Коля смеется, не открывая рта: знает он, где нянькина ватошная вещь — набрюшник, ну да пускай себе ищет!
— Колюшка молодец у меня, лучше всех детей: и постель мне, старухе, постелил и в табак духов налил.
— Мочи моей нету, девушка, измаялась я: день-то-деньской шатавшись, ноги отваливаются.
Почесываются, сначала легонько, потом со скребом.
— Господи, Владыко! — вздыхает бабушка.
— Митя-то сызнова, девушка, в золоторотцах. Из трактира погнали: запой, знать.
— Напущено! — бабушка всунула голову в ворот рубашки, засветила там огарок и ищется, не бабушка — Коза-Береза.
— Спрашивала я батюшку, отца-то Глеба, батюшка молитву дал запойную. Знать, Богу так угодно... Эх, девушка, по пятому годочку Митя в трактире-то: несмышленого, махонького определила. Думаешь, девушка, должность чистая, а вот поди ж ты, может, и напущено. Сердце материно изболелось, глядевши... Закопытили его сердешного!..

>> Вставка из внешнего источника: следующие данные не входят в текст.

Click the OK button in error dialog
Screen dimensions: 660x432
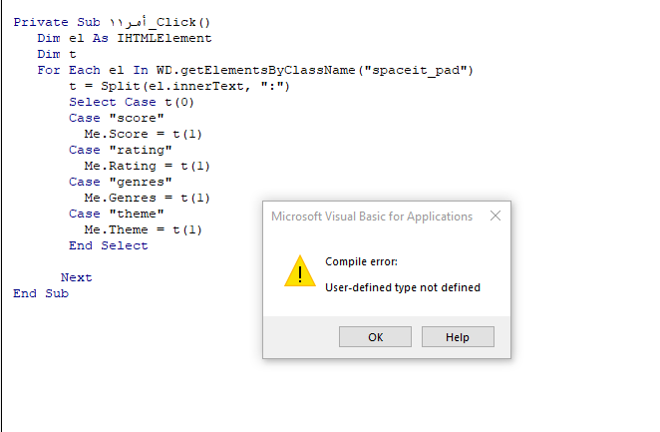click(x=375, y=337)
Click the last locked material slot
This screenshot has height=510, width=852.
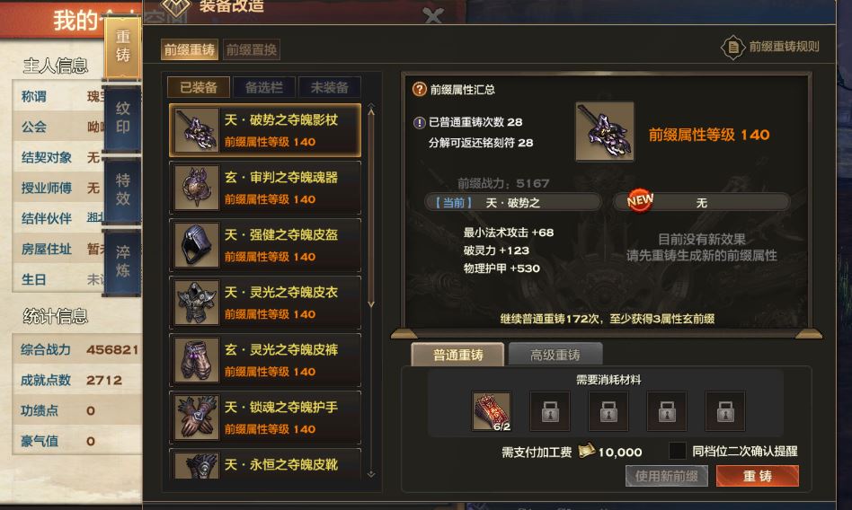pyautogui.click(x=725, y=411)
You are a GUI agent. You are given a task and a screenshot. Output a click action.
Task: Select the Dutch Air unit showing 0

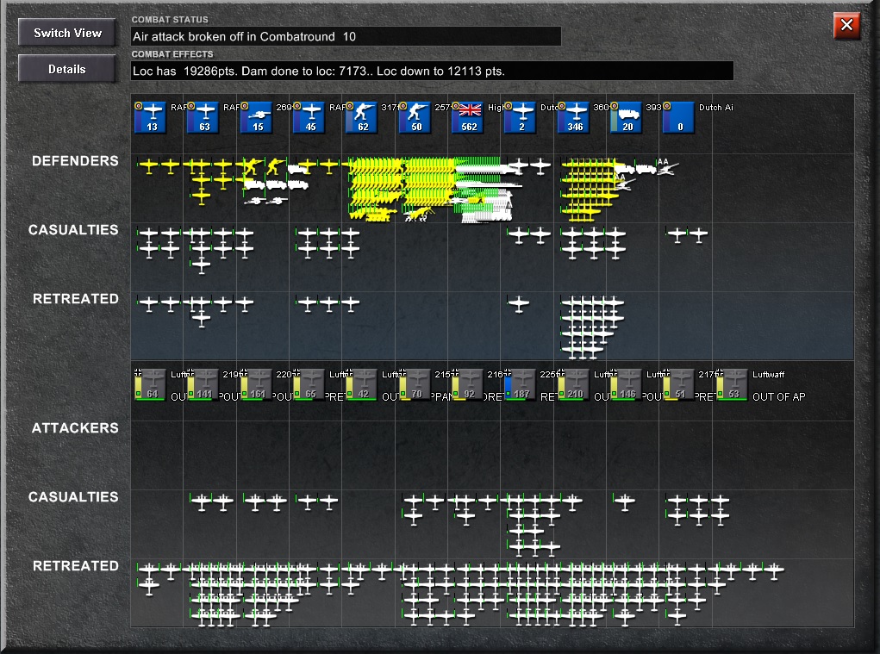coord(680,117)
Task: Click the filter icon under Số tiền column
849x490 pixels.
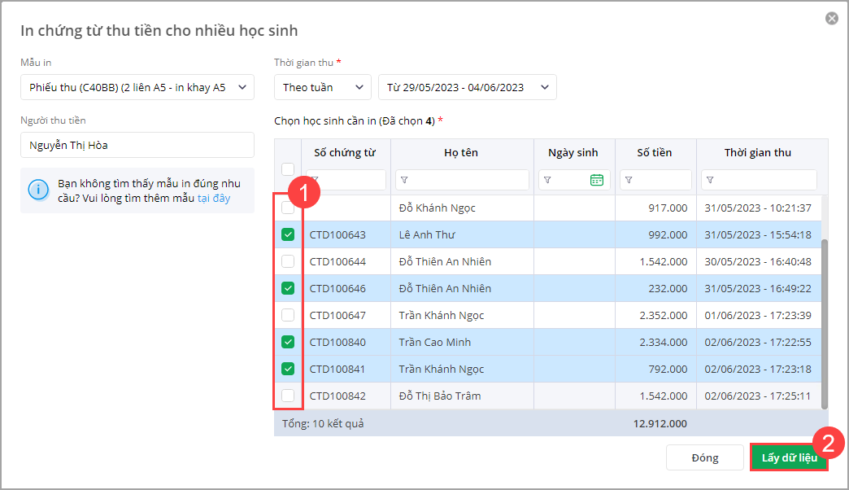Action: pos(629,180)
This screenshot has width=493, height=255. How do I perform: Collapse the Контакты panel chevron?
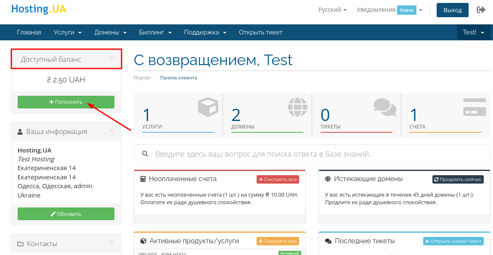(x=111, y=243)
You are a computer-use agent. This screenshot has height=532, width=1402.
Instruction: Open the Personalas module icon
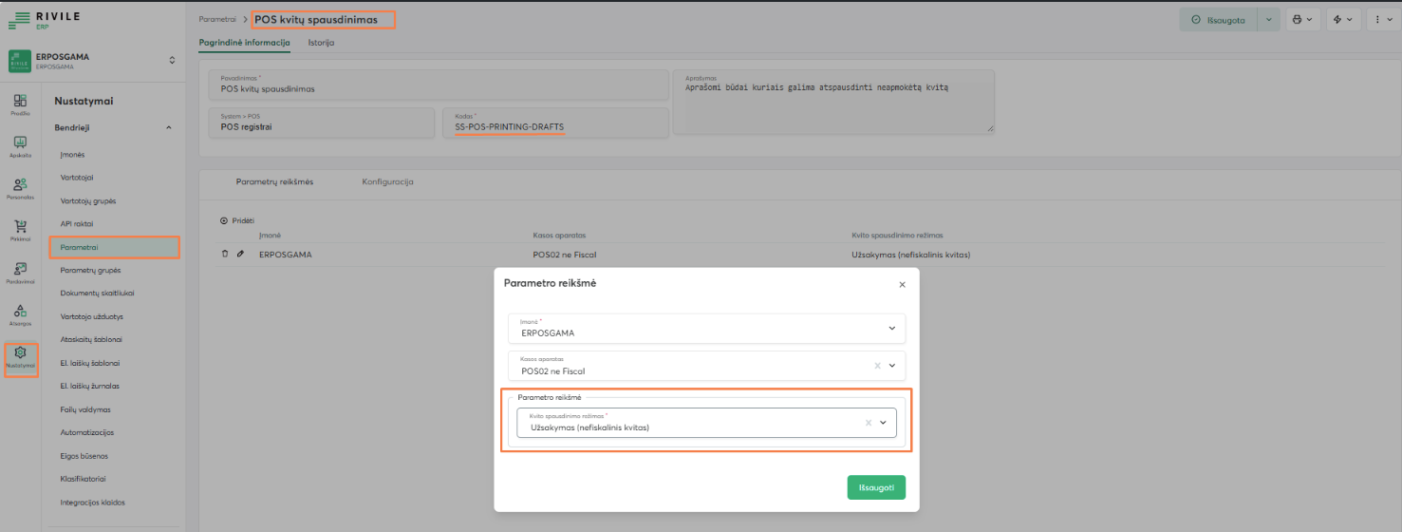tap(20, 186)
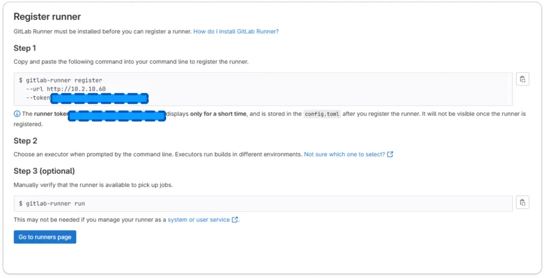Click the redacted runner token in the info note
The height and width of the screenshot is (278, 545).
pos(117,115)
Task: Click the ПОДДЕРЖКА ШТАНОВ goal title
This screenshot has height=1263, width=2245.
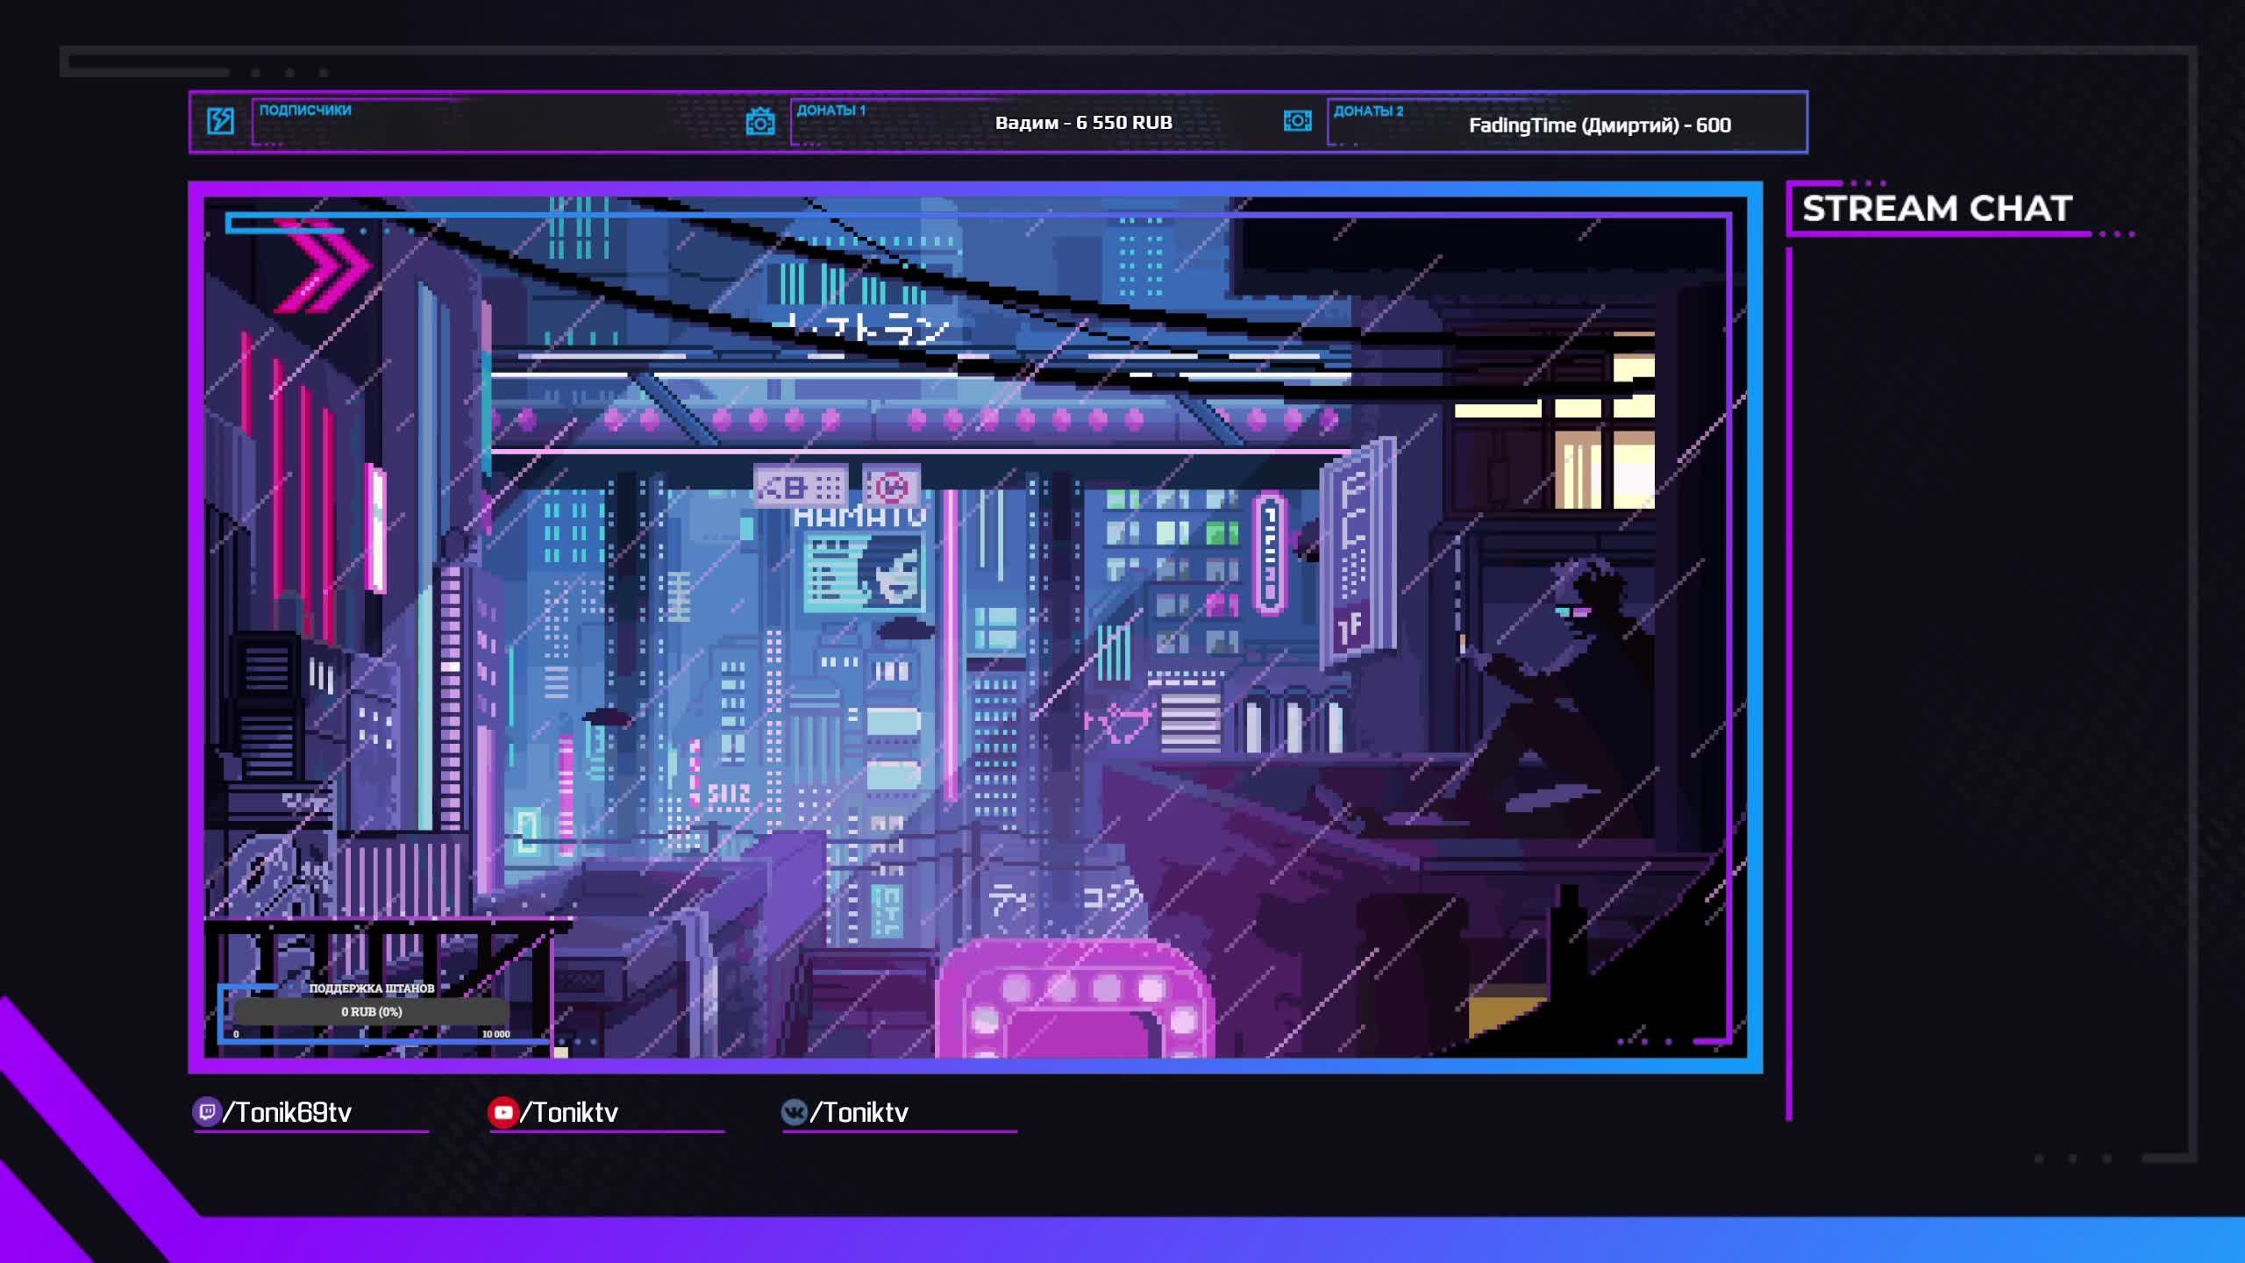Action: pyautogui.click(x=372, y=988)
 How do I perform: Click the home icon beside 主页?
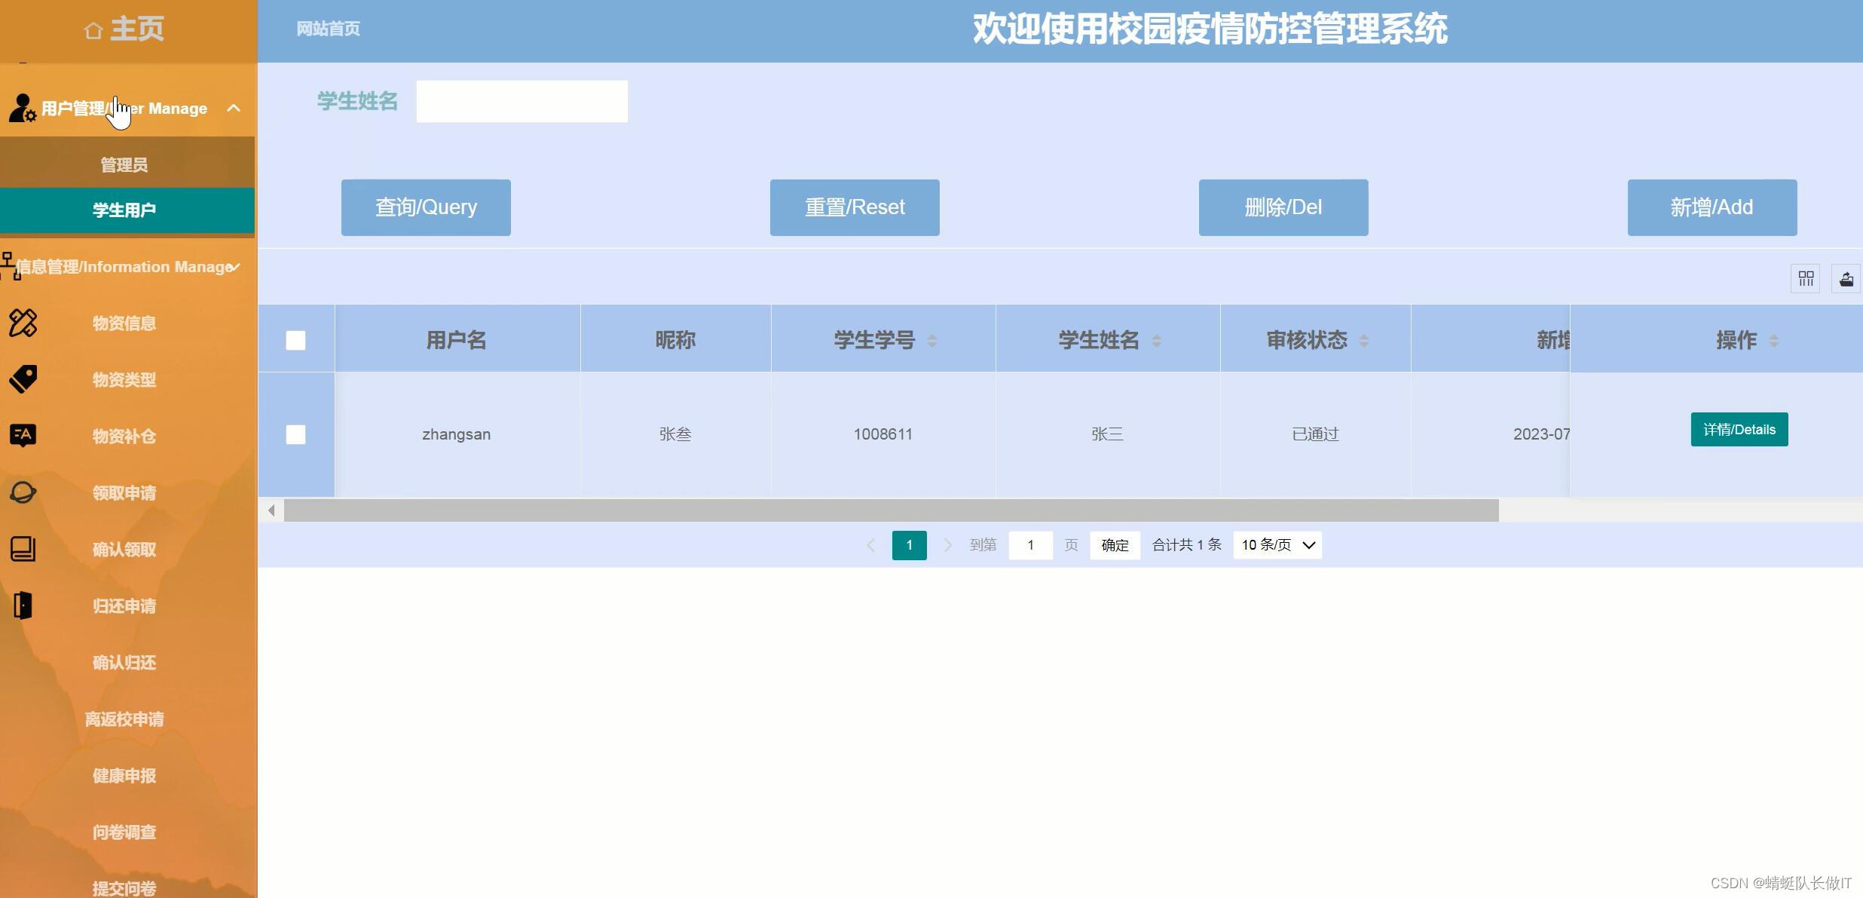(93, 30)
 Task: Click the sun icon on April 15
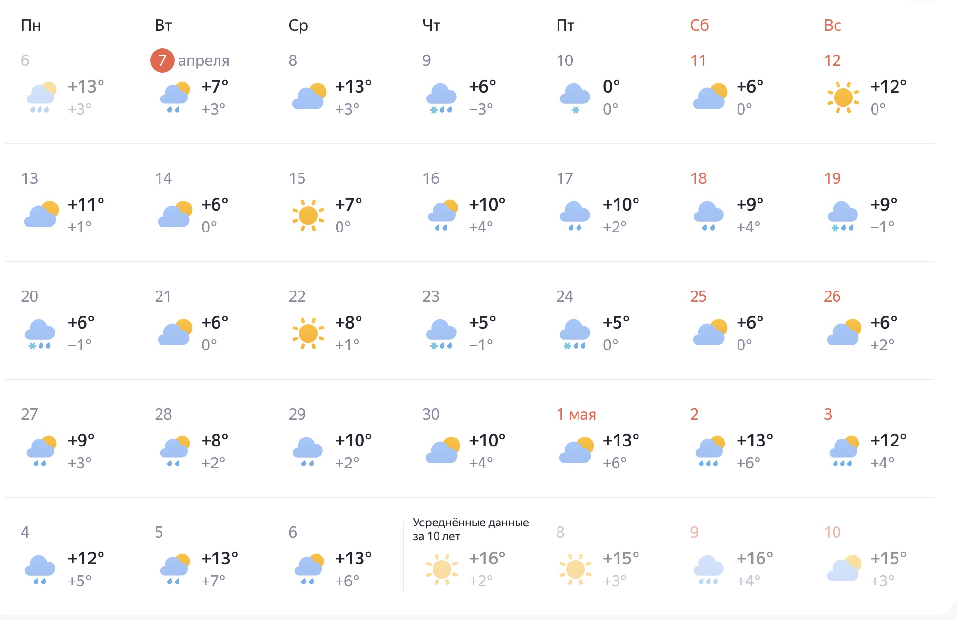[308, 215]
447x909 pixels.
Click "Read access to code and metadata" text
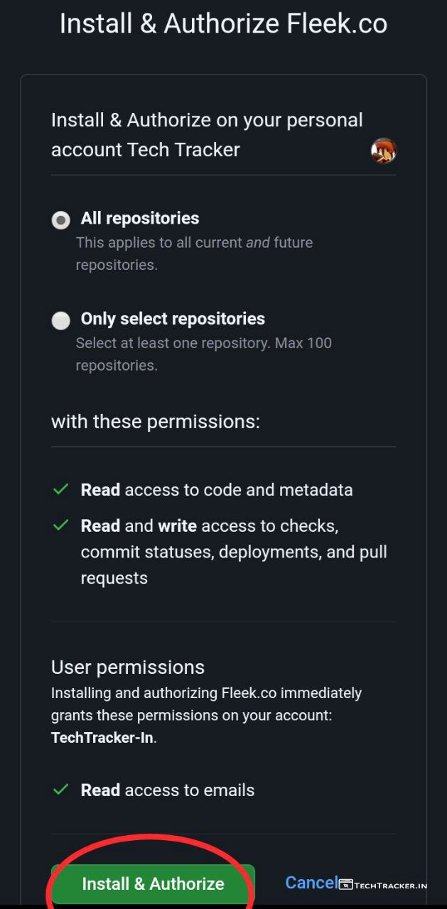pos(217,490)
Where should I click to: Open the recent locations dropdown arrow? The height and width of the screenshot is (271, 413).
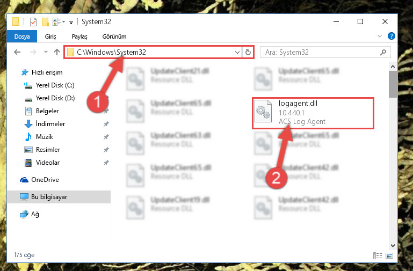tap(46, 52)
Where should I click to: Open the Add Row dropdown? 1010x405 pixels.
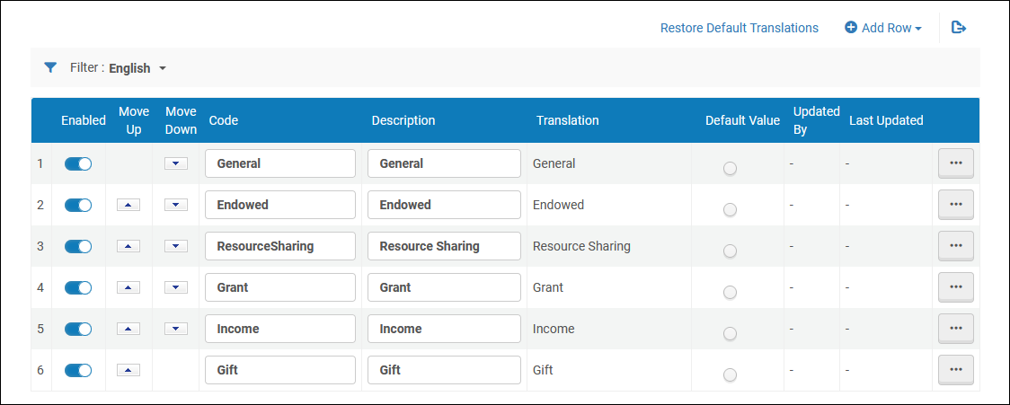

Тихо в комнате, только часы ходят, маятник качается. Почесались, поискались и за молитву: молится бабушка, молится Прасковья.
— Скорбящая Матерь Божия, помилуй!
— Троеручица, Владычица моя матушка, сохрани!
— Горы Афонские, согрешил вечеславный, во дни и в нощи!
— Богородица, присно Дева, радуйся!
— Окаянная, словом еже делом, помыслом нескверным...
— И от блуда всякого сохрани и помилуй!
— Митрия, раба Твоего, помилуй и сестру Арину!
Коля слушает, как молятся, и вспоминается ему Митя, сын Прасковьи, длинный и серый весь, с крысьими хвостиками-усами, в коричневой визитке, и в штиблетах без стука.
— Но избави нас от лукавого! — оканчивает бабушка молитву, окрещивает воздух вокруг себя, еще раз крестится и опускается на пол, на постель свою, плюх прямо на поленья, — чтоб тебе! — вырывается ее сдавленно- негодующий вопль, — курносая пятка, курнофейка окаянная, уродина паршивая, скажу мамаше. На старости лет, Господи! За что это, Господи!
Шлепаются полена, раскидывает их бабушка по комнате, куда ни попало.
И, раздирая свой красненький ротик, пищит придавленный котенок.
— Оглашенные! — ворчит Прасковья, укладываясь без своей ватошной вещи.